To install the dm-crypt tools if they are not already available use
- apt-get update
- apt-get install cryptsetup
When encrypting your system at the initial install, one of two ciphers will be used, depending on your distribution:
- aes-xts-plain64:sha256 (More common nowadays)
- aes-cbc-essiv:sha256 (More common in older distribution versions)
Both of these utilize AES, which is the very same cryptography used when we talk about SSL, TLS, and programs like Veracrypt also utilize it. The hashing algorithm is SHA-256, which is also industry standard. Neither AES nor SHA-256 are known to have any holes in them, or to have been broken, so if you select to encrypt your install; you can be assured that your setup is reasonably safe.
Strong Passwords are key
With that being said, you absolutely MUST ensure you use a secure password. Passwords such as, “password123” can be figured out within minutes or even seconds by amateurs, never mind adversaries with know how, or botnets, or supercomputers. A good example of a secure password would be something like, “!gh$mXjkKE4%72#Mxnb%$k3@!” Which would be next to impossible to crack before you died old age.
Note: The secure password protects your encrypted partition or drive. Since you cannot save the password to a password manager on the drive, you either need to memorize it, or use another means to remember it (another password manager on your smartphone for instance).
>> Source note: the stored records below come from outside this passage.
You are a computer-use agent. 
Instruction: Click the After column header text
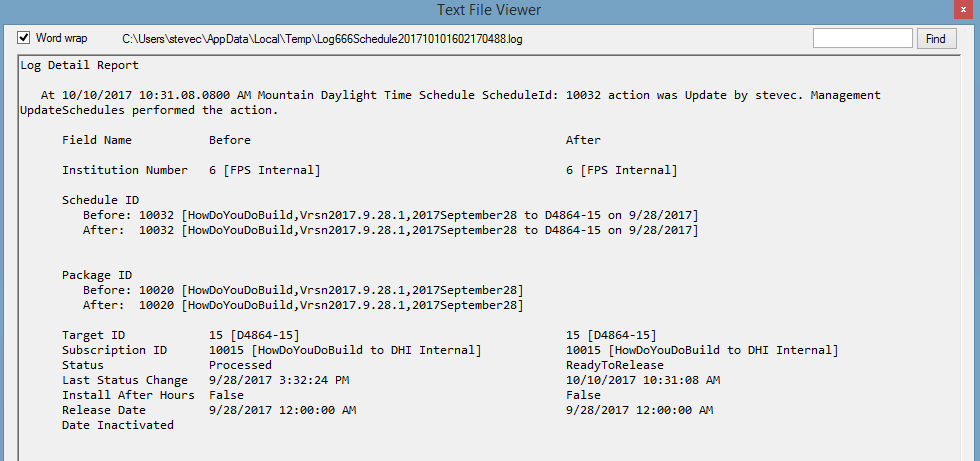coord(583,140)
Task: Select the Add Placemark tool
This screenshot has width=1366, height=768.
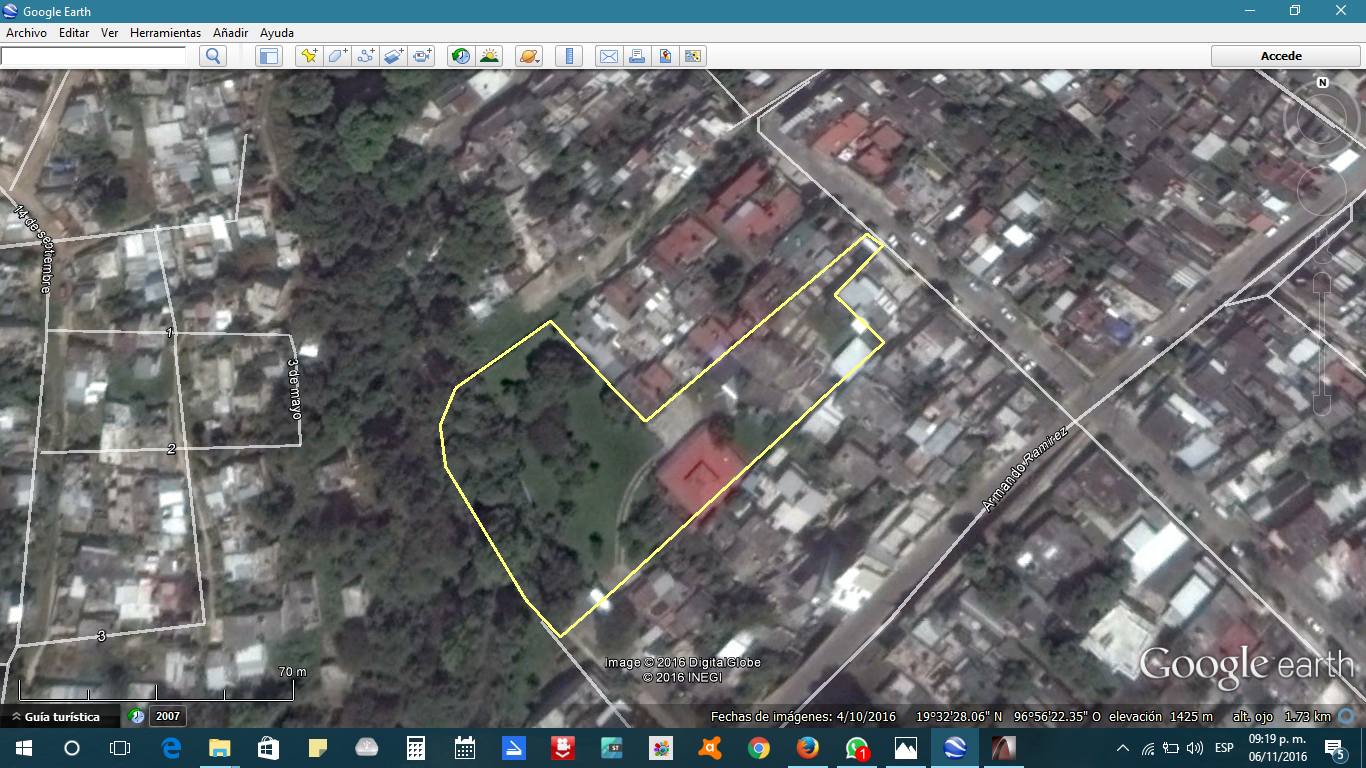Action: (x=308, y=56)
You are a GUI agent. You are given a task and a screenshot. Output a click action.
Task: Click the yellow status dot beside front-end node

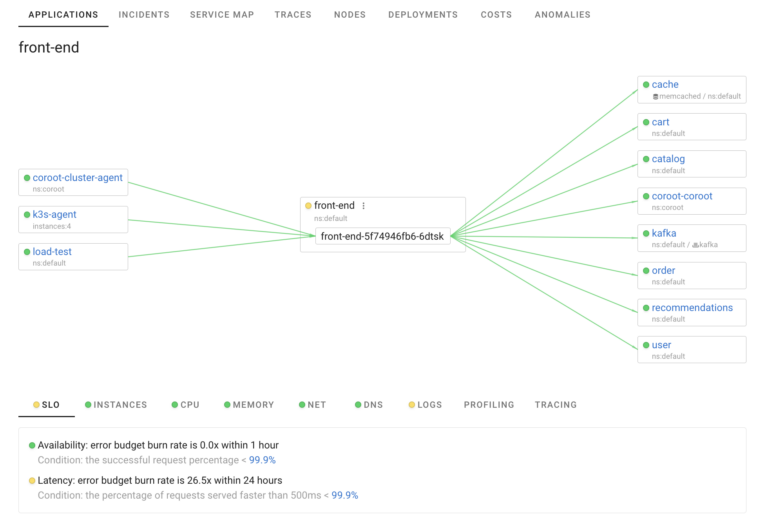coord(309,206)
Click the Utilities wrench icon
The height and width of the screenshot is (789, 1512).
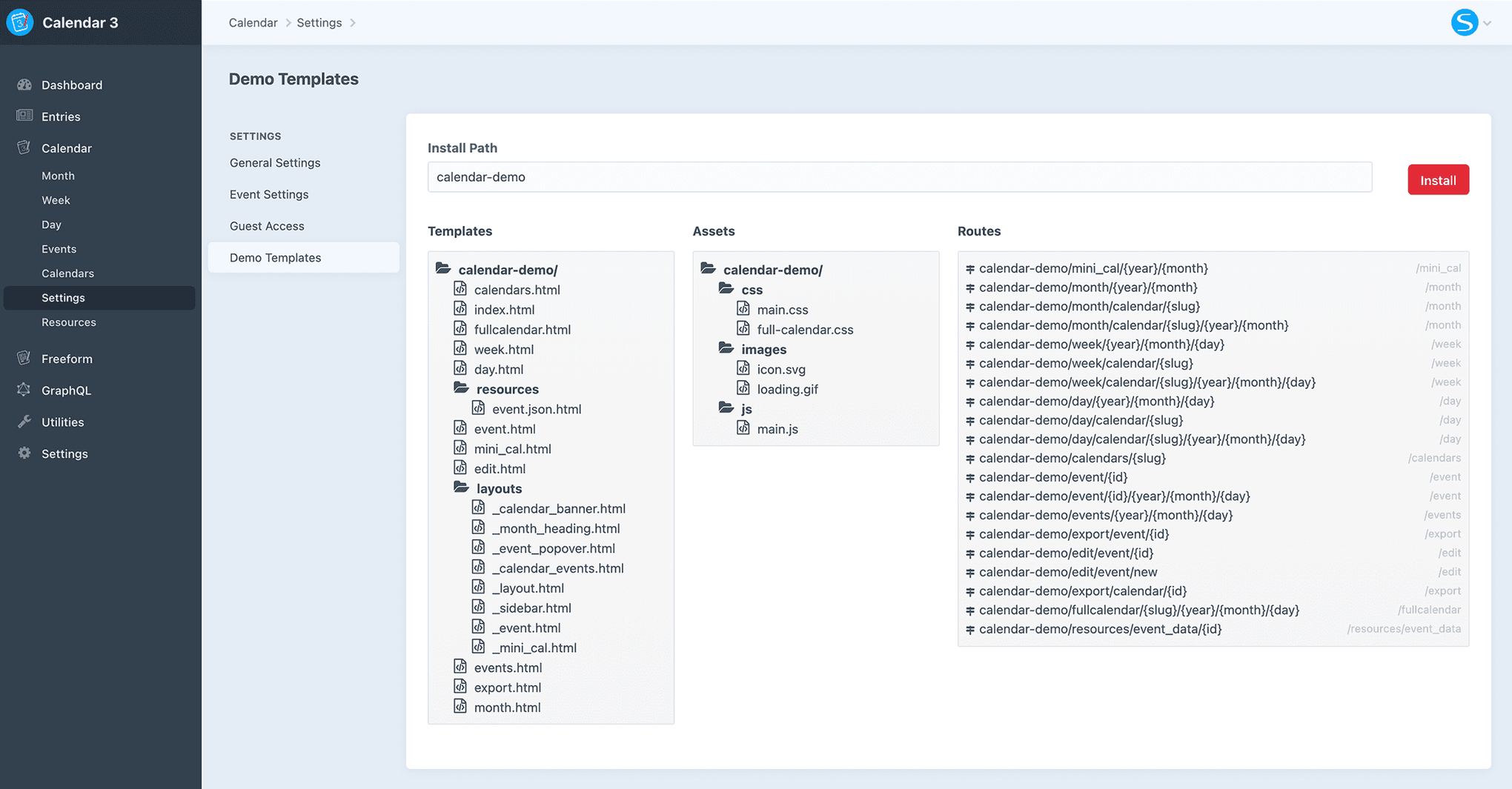coord(24,422)
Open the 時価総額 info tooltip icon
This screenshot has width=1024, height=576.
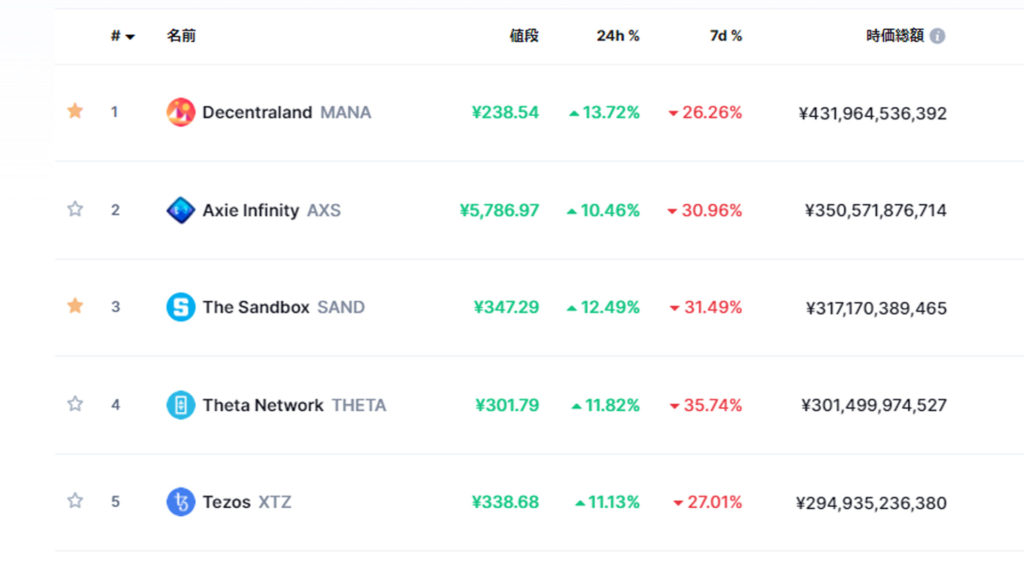(x=938, y=35)
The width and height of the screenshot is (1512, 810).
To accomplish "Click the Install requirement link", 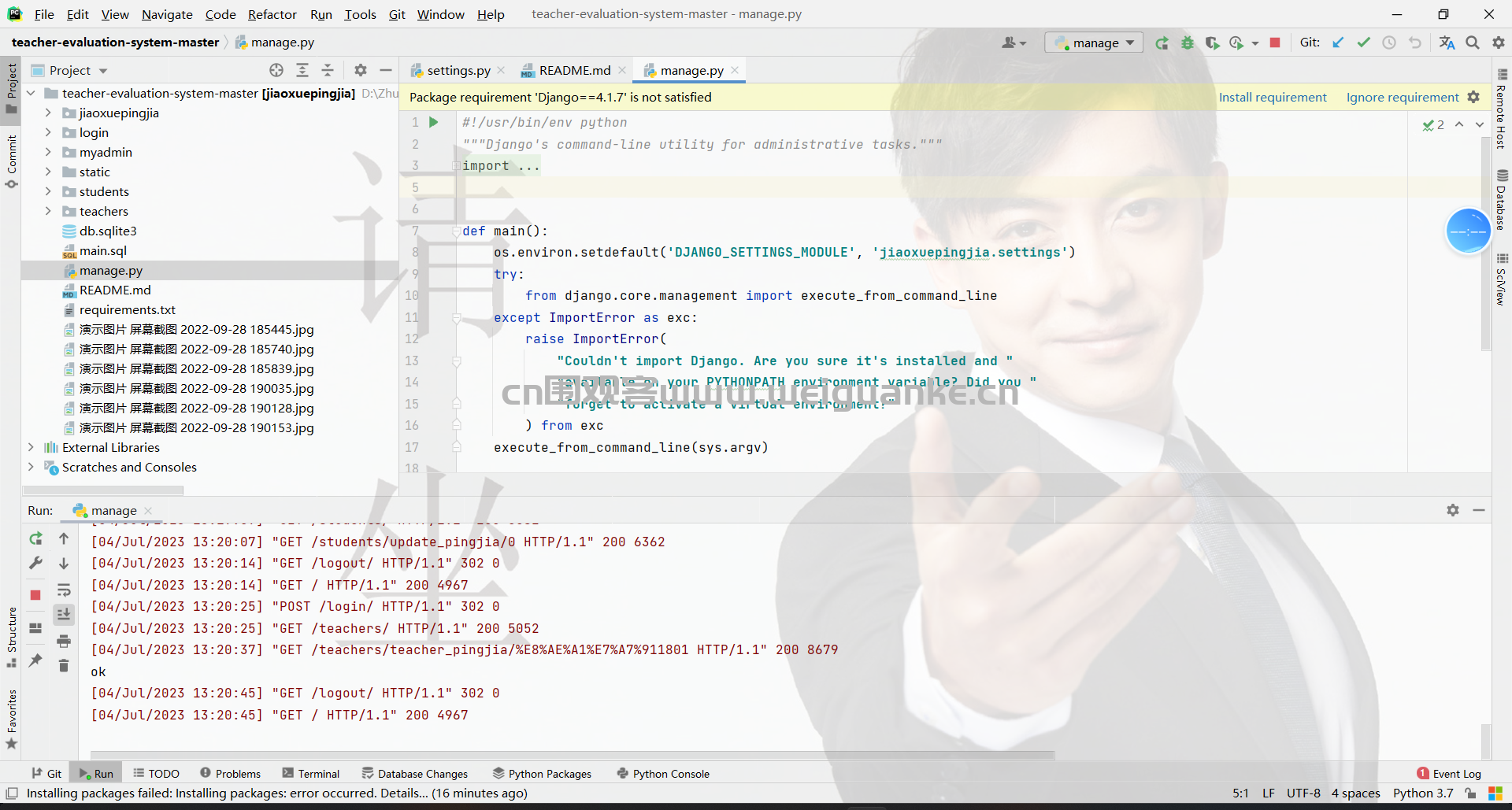I will (x=1273, y=98).
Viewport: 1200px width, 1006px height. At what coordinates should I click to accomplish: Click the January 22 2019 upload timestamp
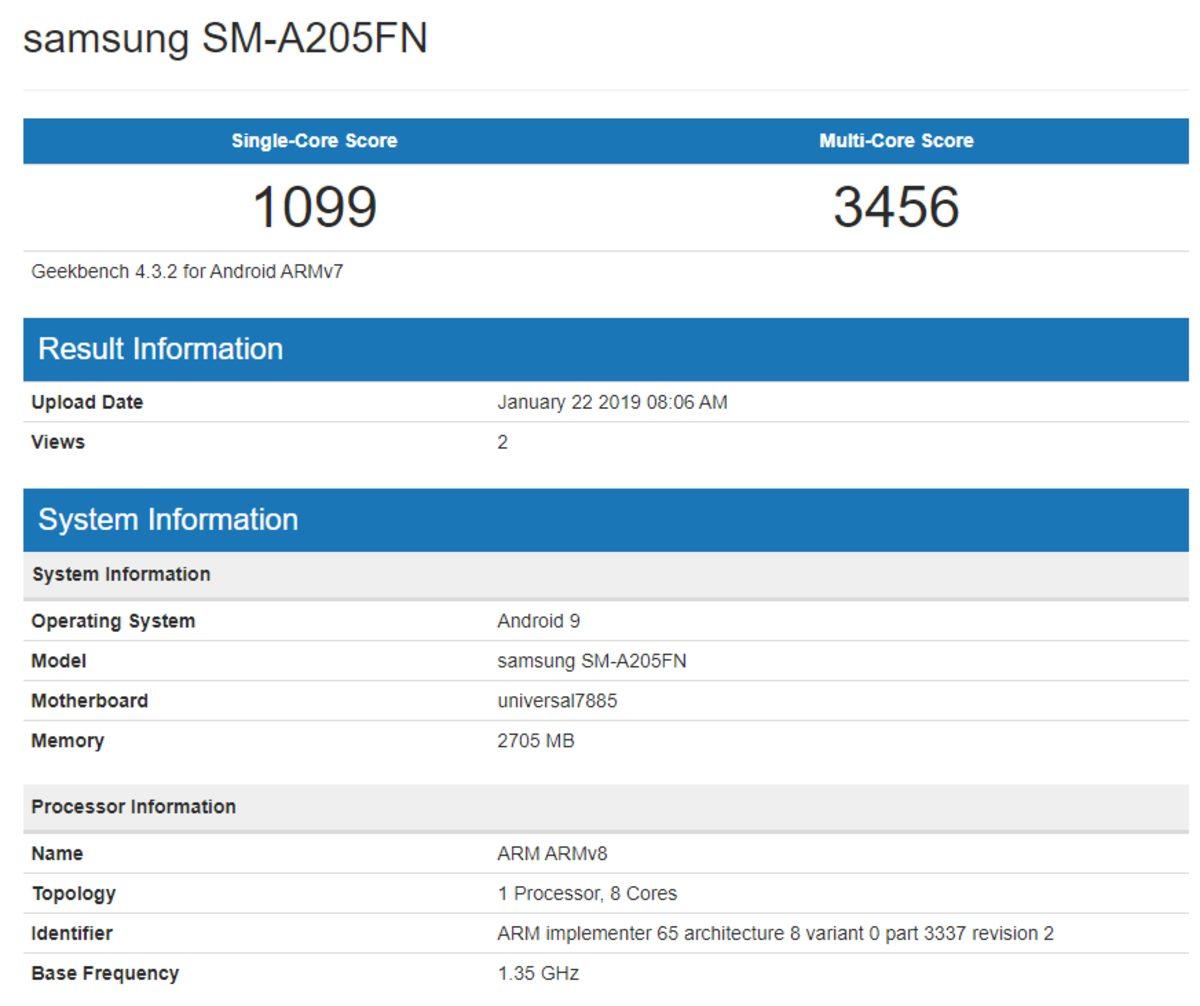(x=615, y=402)
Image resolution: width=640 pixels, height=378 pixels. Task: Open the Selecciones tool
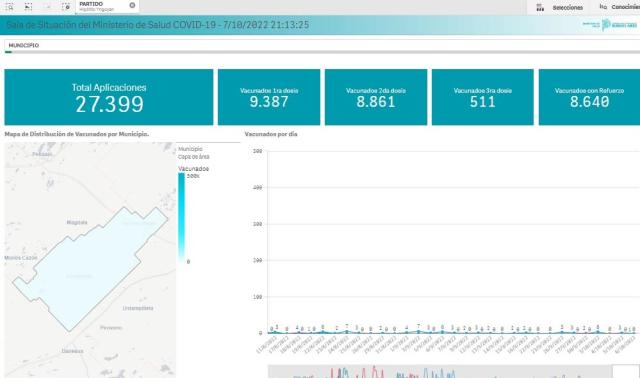[561, 7]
Now, this leaves a question of how does one create a secure password like the example, that you can actually remember? I’ll teach you my method; it may not work for you, but it might!
First, think of a song that you REALLY enjoy. Let’s say the song is “Michael Jackson – Dirty Diana.” Pick any part of the song that stands out in your mind, I selected:
Diana walked up to me,
She said I’m all yours tonight
At that I ran to the phone
Sayin’ baby I’m alright
I said but unlock the door.
Because I forgot the key.
She said he’s not coming back
Because he’s sleeping with me
Now, we want to take the first letter of each word, and add symbols and capital letters. How I like to do this is rotate each ‘sentence’ into caps/nocaps. After each sentence, I also add a symbol. An example of this could be:
[email protected]#sbia$ISBUTD%biftk^SSHNCB&bhswm*
As you can see, the song Dirty Diana now became a highly secure password, and easy to remember; each sentence has been either capitalized or not, and I’ve added a symbol after each sentence, in order, down the keyboard number keys. If you can remember the song, you can remember this password.
This password is secure. Could it be more secure? Probably, is anyone ever going to manage to brute-force that? I’d be willing to bet everything I own, not.
This method may or may not work for your memory, but perhaps it will spark another method for you!
Final Words
I personally recommend everyone encrypt their hard disks. There is a negligible performance hit that on modern hardware you likely won’t even feel, but it adds a lovely layer of extra security on your devices. Even if you “Have nothing to hide,” why wouldn’t you take extra security measures when they are available to you? But remember, you could use every encryption method in the book, but if you use weak passwords, it won’t matter!
How about you, do you encrypt? Do you have another method for creating strong passwords?